Last year, the Environmental Protection Agency designated 225 counties in 20 states as failing to meet new, more stringent standards regarding airborne particles. But many counties have complained that the EPA's designations are erroneous and unfair, says the Heartland Institute.

The 225 counties targeted by the EPA must submit a compliance implementation plan by 2008 and meet the new standards by 2010, or risk losing federal highway money:

  • Local officials argue that the EPA?s reading stations that measure air quality are placed in locations that are not representative of the local air quality.
  • Furthermore, they argue that "downwind" counties are getting bad air quality readings as a result of pollution from neighboring "upwind" counties.

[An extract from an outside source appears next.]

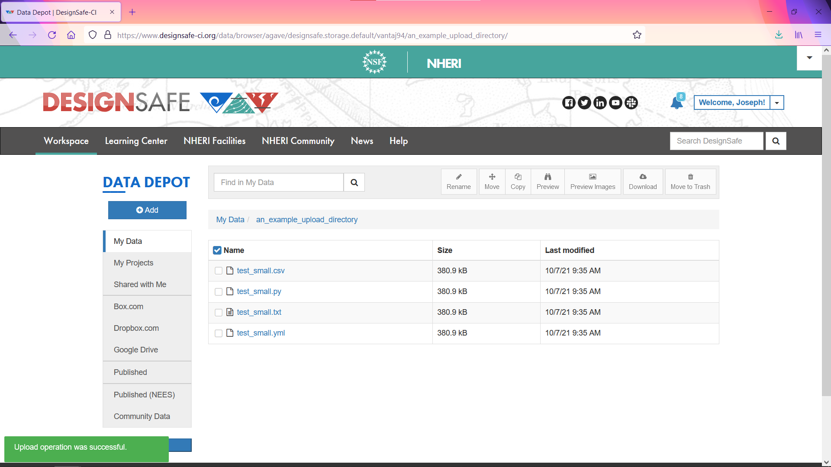Select the Preview tool

click(x=547, y=181)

Indeed, several counties have sent objection letters to the EPA or filed federal lawsuits:

  • A lawsuit filed on behalf of several counties in southwest Indiana alleges that a power plant in bordering Kentucky county is sending soot across the Ohio River; the EPA withdrew the designation of two counties.
  • Oakland County, Mich., sent a letter to the EPA objecting to the designation of several counties as violating air quality standards, asserting that these counties were being lumped in with neighboring Wayne County.
  • Two South Carolina counties filed a federal lawsuit, alleging that the placement of one of the air pollution monitors distorts the air quality status, since three other monitors in the area indicate acceptable air quality.

County officials argue that compliance mandates will affect economic growth in their counties, since businesses will more likely locate to areas where costly abatement programs are not needed.